Element and text location data
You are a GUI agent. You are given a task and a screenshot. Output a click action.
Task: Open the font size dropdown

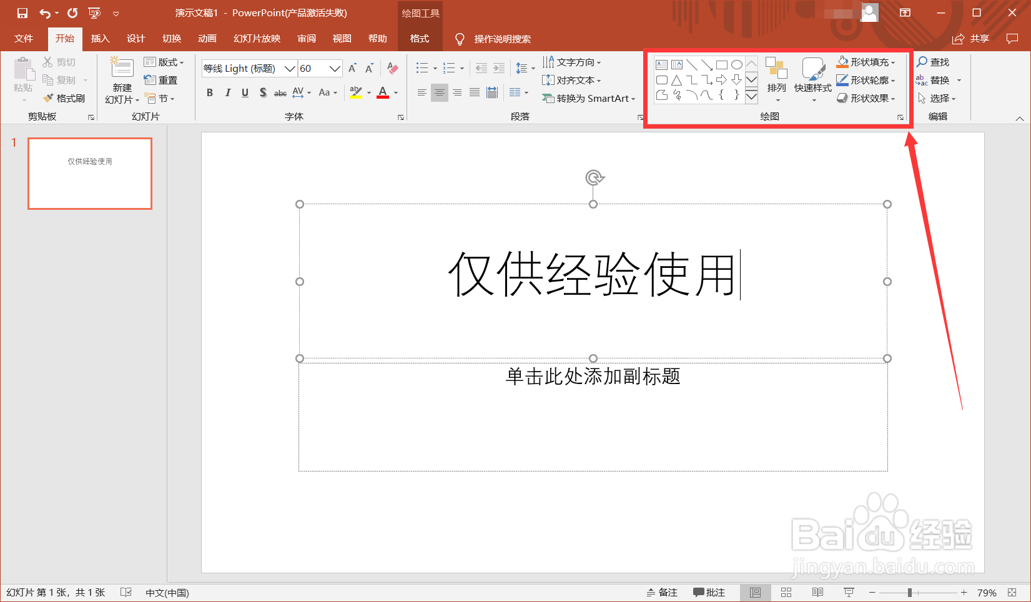pos(333,68)
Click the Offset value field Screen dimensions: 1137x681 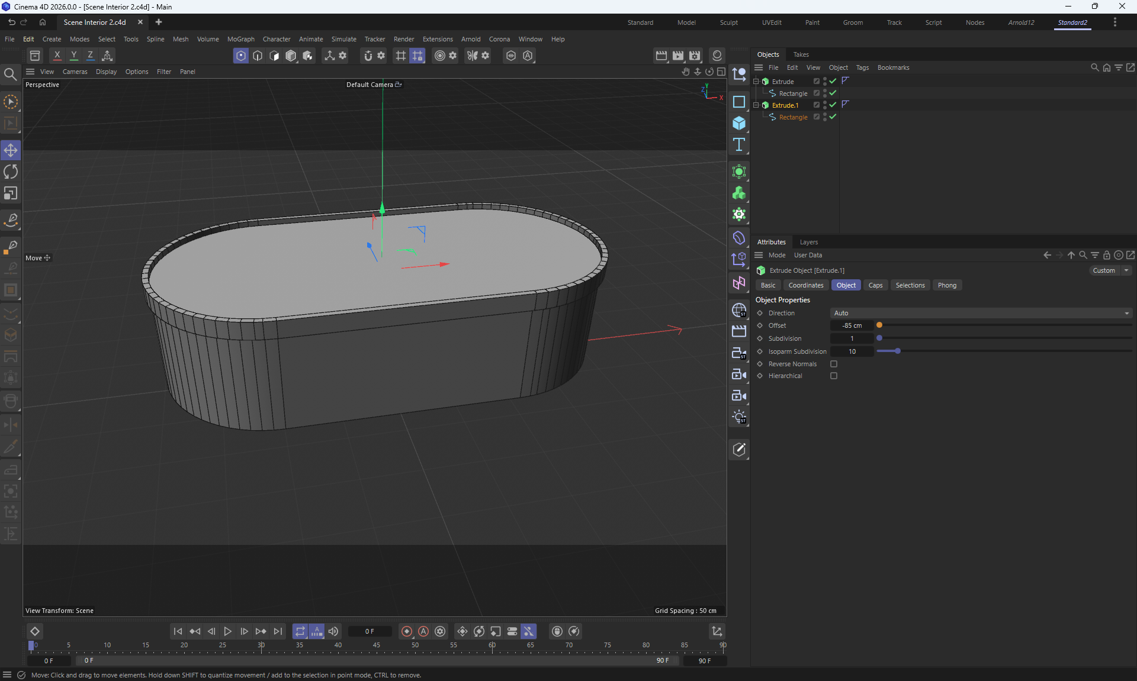852,325
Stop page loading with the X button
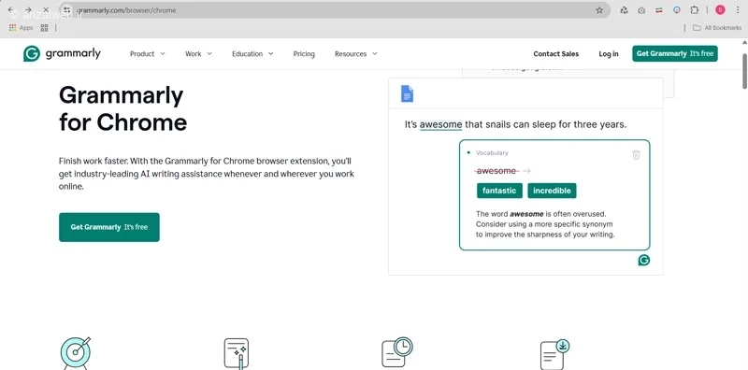Viewport: 748px width, 370px height. [45, 10]
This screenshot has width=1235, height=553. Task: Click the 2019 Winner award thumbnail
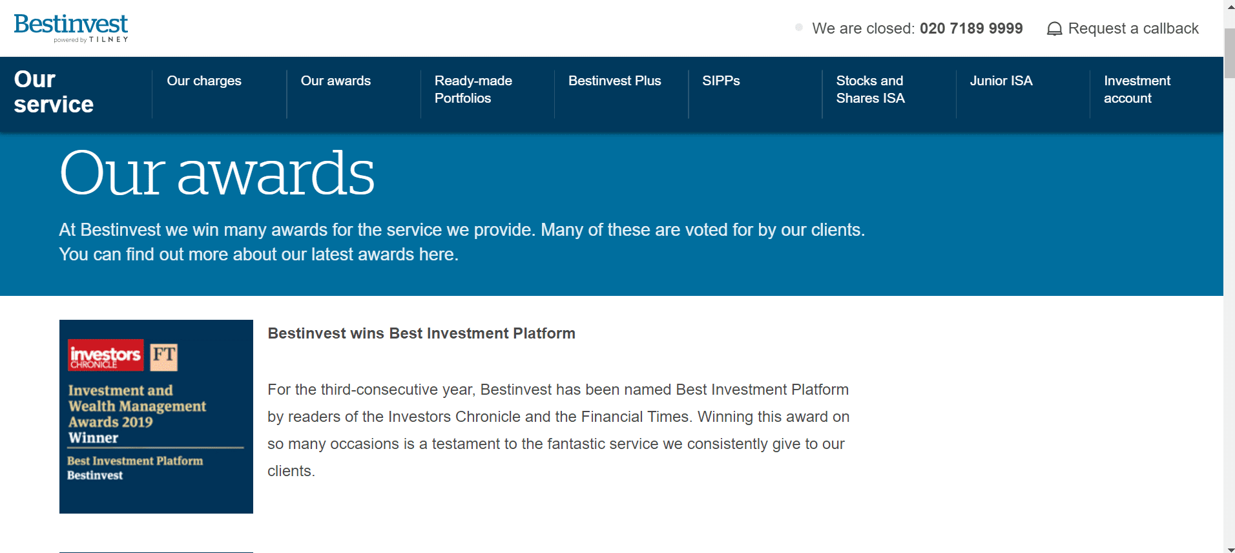(156, 417)
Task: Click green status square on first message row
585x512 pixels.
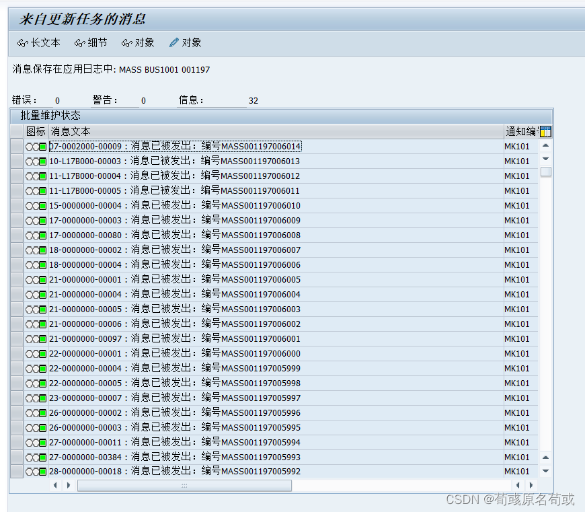Action: click(42, 146)
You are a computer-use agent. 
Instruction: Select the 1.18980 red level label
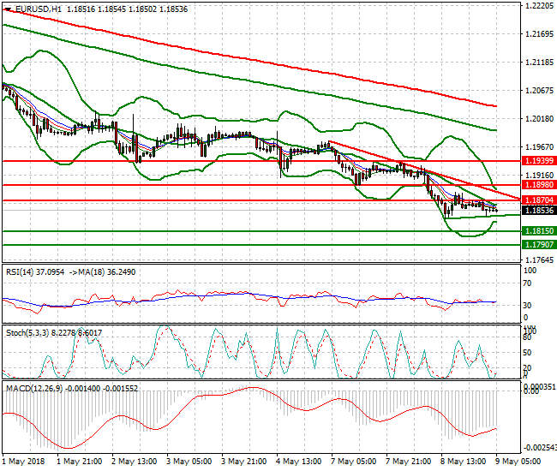(x=539, y=184)
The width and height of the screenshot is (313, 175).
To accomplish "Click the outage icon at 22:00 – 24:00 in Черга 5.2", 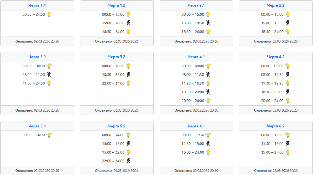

What you should do:
Select every line of the listing above that contains the string "screenshot", and copy each one in full. The match is case-sensitive.

Written solution:
You are a GUI agent. You are given a task and a screenshot. Output a click action.
This screenshot has width=1235, height=553. Task: Click the 2019 Winner award thumbnail
The width and height of the screenshot is (313, 175).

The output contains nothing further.